コミュニケーションは飲みにケーション
私はよく若い講師と杯を交わす機会があります。そして、飲みに飲み、語りに語ります。私にとってこの瞬間は1日の仕事が終わり、ほっと一息入れる至福の時でもあります。
江戸時代の随筆「百家説林」では、飲酒十徳として、「礼を正し、労をいとい、憂いを忘れ、欝を開き、気をめぐらし、病を避け、毒を解し、人と親しみ、縁を結い、人寿を延ぶ」と言っています。酒はストレス解消になり、酒によって円滑なコミュニケーションが図ることが出来るなど心理的な効果があることを強調しています。
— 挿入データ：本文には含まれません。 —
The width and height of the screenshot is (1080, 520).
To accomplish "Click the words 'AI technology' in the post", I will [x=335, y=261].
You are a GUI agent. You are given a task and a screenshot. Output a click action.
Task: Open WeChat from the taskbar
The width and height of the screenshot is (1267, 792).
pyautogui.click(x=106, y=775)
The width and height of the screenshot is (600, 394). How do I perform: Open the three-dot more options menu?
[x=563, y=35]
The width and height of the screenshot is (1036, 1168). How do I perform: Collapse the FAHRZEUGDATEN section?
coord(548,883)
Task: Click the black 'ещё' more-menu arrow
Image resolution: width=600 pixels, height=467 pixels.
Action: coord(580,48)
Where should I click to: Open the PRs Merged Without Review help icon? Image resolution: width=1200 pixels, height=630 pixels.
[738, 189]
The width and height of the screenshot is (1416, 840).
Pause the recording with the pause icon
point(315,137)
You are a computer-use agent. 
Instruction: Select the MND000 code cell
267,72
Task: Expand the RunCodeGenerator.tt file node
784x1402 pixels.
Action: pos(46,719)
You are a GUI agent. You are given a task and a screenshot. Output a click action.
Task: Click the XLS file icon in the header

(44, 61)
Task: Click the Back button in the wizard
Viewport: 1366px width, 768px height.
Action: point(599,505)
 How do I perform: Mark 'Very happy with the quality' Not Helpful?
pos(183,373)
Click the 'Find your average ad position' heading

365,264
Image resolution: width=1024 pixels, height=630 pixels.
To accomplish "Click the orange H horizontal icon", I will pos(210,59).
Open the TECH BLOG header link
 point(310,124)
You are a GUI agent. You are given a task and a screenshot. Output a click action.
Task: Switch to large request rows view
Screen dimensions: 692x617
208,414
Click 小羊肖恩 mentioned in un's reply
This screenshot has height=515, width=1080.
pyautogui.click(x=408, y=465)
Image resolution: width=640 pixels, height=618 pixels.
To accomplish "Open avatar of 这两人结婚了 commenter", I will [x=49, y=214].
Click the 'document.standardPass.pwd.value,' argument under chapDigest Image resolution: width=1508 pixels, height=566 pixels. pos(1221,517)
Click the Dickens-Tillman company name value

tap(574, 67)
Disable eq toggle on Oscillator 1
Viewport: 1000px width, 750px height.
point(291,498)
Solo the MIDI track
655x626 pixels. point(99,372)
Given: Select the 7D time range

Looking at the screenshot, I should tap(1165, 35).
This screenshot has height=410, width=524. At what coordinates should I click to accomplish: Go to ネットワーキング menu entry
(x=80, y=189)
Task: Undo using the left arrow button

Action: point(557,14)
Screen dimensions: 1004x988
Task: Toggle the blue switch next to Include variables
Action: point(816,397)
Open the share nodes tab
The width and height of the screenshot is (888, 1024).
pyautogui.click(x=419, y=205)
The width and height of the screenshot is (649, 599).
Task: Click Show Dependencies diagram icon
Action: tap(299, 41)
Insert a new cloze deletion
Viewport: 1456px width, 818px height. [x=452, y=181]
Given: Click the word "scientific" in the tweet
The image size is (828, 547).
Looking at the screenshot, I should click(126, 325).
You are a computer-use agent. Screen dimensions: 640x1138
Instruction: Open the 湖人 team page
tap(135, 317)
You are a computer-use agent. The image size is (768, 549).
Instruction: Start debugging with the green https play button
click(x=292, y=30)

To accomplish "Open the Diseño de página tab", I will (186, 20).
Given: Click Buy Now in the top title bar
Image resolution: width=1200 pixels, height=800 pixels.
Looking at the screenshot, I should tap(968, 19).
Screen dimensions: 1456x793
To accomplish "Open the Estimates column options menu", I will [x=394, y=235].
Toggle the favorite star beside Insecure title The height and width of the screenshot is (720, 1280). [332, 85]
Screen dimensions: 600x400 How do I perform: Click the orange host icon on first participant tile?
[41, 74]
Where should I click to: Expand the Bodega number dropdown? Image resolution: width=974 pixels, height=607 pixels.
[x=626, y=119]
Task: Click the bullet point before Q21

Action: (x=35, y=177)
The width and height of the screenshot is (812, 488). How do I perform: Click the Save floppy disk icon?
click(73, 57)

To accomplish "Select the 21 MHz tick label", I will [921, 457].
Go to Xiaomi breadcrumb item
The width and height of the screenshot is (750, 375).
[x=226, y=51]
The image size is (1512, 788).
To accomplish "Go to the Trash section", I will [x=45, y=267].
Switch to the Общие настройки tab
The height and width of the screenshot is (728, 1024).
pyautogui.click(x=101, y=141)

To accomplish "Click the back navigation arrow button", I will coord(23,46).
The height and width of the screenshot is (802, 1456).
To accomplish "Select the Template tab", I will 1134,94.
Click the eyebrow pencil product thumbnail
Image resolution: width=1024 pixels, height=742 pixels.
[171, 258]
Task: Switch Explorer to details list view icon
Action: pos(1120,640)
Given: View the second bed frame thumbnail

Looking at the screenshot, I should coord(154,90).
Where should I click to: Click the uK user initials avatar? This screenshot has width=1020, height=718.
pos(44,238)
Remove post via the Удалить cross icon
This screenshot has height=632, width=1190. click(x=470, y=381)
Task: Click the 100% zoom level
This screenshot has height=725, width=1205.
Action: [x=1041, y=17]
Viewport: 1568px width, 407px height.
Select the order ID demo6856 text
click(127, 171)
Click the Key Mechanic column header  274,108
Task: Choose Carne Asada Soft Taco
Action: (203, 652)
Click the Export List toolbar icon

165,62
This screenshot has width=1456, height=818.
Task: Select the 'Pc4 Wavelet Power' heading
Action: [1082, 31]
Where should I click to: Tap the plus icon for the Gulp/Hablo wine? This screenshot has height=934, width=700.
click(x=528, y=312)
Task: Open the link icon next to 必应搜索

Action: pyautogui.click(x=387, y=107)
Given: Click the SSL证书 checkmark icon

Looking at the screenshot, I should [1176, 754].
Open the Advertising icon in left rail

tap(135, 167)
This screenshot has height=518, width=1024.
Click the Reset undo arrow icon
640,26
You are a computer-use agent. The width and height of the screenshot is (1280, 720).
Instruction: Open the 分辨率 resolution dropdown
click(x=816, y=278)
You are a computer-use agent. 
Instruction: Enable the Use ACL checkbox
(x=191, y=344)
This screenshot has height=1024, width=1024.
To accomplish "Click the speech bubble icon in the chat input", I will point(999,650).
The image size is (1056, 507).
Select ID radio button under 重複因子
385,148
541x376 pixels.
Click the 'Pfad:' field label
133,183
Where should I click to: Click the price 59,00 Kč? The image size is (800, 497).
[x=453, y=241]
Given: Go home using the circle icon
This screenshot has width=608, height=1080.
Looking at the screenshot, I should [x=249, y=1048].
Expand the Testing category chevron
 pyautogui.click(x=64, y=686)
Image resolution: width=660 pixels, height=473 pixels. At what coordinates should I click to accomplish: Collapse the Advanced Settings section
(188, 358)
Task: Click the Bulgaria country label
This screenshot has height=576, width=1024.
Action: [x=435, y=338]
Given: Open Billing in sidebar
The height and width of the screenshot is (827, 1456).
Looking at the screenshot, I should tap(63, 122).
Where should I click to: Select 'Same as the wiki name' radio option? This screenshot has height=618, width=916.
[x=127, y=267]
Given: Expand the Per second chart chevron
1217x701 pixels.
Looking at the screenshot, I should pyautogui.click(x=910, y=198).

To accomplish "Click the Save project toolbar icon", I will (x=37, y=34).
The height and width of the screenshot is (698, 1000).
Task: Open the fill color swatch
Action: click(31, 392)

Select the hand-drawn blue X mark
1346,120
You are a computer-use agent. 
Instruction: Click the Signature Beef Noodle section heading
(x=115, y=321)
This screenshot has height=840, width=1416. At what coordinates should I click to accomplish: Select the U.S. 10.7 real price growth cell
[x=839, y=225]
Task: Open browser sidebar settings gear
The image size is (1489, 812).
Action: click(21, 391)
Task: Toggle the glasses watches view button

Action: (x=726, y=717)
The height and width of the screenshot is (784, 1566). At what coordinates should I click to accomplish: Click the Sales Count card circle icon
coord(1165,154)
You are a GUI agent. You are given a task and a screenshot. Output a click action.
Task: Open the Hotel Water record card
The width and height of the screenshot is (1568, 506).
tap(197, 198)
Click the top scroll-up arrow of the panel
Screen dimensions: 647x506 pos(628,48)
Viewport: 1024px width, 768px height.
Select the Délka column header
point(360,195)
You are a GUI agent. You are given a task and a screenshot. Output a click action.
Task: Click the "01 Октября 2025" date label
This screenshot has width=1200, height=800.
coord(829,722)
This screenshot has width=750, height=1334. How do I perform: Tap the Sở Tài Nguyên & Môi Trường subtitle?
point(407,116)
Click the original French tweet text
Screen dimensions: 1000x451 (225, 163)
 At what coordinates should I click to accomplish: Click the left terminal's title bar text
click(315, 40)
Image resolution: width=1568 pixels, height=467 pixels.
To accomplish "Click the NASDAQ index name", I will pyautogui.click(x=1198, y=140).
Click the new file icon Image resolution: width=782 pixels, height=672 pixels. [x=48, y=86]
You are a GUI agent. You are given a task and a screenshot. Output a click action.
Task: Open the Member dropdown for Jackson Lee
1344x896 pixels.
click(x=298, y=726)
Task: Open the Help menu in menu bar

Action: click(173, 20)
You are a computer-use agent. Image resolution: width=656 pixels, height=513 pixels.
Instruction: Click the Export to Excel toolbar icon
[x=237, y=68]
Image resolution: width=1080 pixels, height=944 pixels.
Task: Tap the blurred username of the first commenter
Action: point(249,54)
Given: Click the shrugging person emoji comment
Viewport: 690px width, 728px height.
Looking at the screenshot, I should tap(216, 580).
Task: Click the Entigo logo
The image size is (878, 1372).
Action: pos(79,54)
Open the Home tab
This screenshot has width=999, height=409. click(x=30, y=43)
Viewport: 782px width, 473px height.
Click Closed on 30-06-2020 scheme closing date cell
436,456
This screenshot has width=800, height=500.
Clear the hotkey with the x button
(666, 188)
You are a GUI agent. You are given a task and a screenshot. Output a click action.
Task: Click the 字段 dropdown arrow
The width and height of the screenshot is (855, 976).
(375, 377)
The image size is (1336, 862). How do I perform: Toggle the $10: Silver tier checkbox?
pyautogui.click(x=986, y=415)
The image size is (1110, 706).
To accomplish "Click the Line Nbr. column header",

「酒の中に真あり」「酒は本心をあらわす」と格言にありますが、まさにその通りだと思います。酒の席では和気あいあいとなり、一線は保っているものの、年齢や職の壁を取り払って話は大いに弾みます。酒は「明日への活力剤」であり「元気の源」です。
私はひとりで飲む湿っぽい酒よりも、仲間とワイワイ話を盛り上げながら飲む酒のほうが好きだったのです。 しかし、近年、吉幾三の「酒よ」の歌詞が心にしみわたるようになりました。
涙にはいくつもの思い出がある
心にもいくつかの傷もある
一人酒 手酌酒
演歌を聞きながら
ホロリ酒 そんな夜も
たまにゃ なあいいさ
若い講師とは、酒を通じて深くて濃い人間関係が築かれ、酒は彼らとのいい媒介になっています。話し合う内容はもっぱら生徒のこと。生徒のことについて熱く語る彼らの眼はらんらんと輝いています。成績があがった生徒に乾杯!それに関わった自分に乾杯!と「喜びにひたる酒」もあれば、どうしたらあの生徒の成績を上げることができるのか。どうしたらあの生徒にヤル気を出させられるのか「悩みの酒」など様々な酒がありますが、彼らとの話は尽きません。
この酒によって強い絆が生まれ、私も若い人のエネルギーを吸収、注入し、それを明日への活力としています。私にとってコミュケーションはまさに飲みにケーションなのです。
かって私の元には、毎週のように飲みに行った部下がいました。酒を飲んでよく夢を語り・人生を語ったものでした。その部下が私の元を去って後、「よく飲みに連れて行かされていました」とうそぶいていることを耳にし、「酒の中に真」のない人間とは一生つき合うべきではないとつくづく思いました。
酒には不思議な魅力があります。多くの「酒縁」もでき「酒友」もできました。次の土曜日にも飲み会があります。それを楽しみにし、心浮かれながら今この原稿を書いています。